12. You will start feeling too old for this shit.
This sort of relates to #11. This is a good thing-it means you’re growing.
13. Don’t let anyone tell you you’re not enough of anything-especially a guy.
If someone tells you you’re not girly, cute, funny, smart, or whatever enough- tell them to fuck off in the most poignant way possible. Don’t change for someone ever. The only person you got to lose is yourself. I know right? Big deal.
14. It’s OK to have emotions.
Don’t hide them just because you think other people don’t have them.
15. It’s OK to not like kale.
You will meet a dude named Kale and he will be your friend, but in terms of the veggie type thing, people will be all about it all of a sudden and it just wont be your thing. In fact, a lot of things just wont be your thing that people you know will be all about. Differences are awesome, just don’t be douchey about them.
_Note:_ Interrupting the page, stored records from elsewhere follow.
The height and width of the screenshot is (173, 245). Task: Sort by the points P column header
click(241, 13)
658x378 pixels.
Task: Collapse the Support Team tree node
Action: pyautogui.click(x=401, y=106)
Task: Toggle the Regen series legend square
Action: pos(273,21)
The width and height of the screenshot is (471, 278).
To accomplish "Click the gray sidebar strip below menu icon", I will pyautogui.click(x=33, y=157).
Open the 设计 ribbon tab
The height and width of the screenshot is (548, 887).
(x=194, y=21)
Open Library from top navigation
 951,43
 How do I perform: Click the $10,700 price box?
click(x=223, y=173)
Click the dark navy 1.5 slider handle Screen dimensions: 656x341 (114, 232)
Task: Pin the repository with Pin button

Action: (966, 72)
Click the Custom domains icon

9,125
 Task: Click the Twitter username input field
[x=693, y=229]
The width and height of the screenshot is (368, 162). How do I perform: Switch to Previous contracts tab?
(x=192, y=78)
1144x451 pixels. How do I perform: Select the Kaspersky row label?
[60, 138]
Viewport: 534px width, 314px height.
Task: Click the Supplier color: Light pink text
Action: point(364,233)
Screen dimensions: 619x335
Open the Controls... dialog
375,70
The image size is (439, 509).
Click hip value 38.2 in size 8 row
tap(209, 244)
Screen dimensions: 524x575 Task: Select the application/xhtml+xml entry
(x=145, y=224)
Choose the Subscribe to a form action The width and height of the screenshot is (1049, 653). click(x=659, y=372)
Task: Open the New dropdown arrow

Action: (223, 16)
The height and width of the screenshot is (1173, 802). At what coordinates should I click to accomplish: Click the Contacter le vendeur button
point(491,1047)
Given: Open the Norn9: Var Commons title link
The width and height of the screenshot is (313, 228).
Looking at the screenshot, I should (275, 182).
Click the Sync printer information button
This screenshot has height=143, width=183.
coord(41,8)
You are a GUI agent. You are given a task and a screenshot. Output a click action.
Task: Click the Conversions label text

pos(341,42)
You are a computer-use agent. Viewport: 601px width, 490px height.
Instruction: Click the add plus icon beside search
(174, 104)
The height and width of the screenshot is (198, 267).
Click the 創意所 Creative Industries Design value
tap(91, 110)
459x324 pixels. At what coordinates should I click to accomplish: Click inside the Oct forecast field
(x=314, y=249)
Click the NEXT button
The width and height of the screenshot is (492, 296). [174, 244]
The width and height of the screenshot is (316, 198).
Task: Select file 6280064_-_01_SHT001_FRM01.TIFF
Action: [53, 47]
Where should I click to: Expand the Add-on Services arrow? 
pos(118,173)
16. On the other hand, holy fuck cilantro!
It’s like the basil of Mexican cuisine! But really, herbs are to food as accessories are to outfits. You will have a moment when you will start to understand them and it will oddly have this profound effect on you. Enjoy it.
17. Notice how you’re not sad that everyone is getting married and having kids and you’re not?
GOOD. You just started to learn how to judge yourself by your own path. A lot of people don’t figure that out. I could say to hold on to this little pearl of wisdom with everything you have but it won’t be difficult for you.
18. You’ll lose people you care about, some in major ways and others in more of a metaphoric sense.
You won’t be ready for it. This isn’t to get you paranoid, this is just to help you understand that A LOT is out of your control. Trust the process. Grieve, adjust, carry on.
19. When you bike, wear a helmet.
Chicago drivers don’t get bikes. Don’t assume they can see you either.
20. Try yoga again. You will like it this time!
And you will start to hate it if you miss a week. The stretching will feel good, you’ll get the endorphin high, and all the Down Dog will tone up your abs. Glorious!
21. People talk with their insecurities and it comes out in the form of hate.
Remember this when someone is rude to or is gossiping about you. People who are secure in themselves don’t gossip because they don’t care and because they have better shit to do.
22. You will wish you had done all this sooner.
Be happy that you’re doing it now.
23. It’s all beautiful, even the messy parts.
Even the sad, gut wrenching, empty parts. It’s all part of the process. It’s all part of life. Try to get something out of each experience, even if you have to go digging for it. Doing this will leave little room for bitterness.
24. Sometimes, you just have to celebrate the little things.
You got out of bed on a day you really REALLY didn’t want to? You saved someone a tongue lashing they probably deserved? Hell, you got lost in your new city and found your way back without having to call your roommate? Celebrate with a glass of wine, a bubble bath, or by wearing your favorite dress tomorrow. It’s OK. You’ve earned it.
25. Keys, phone, wallet, glasses.
I can’t believe I still have to tell you this.
26. You will start to learn how to invest in yourself.
And it will be the most rewarding thing out of all of this. Trust me.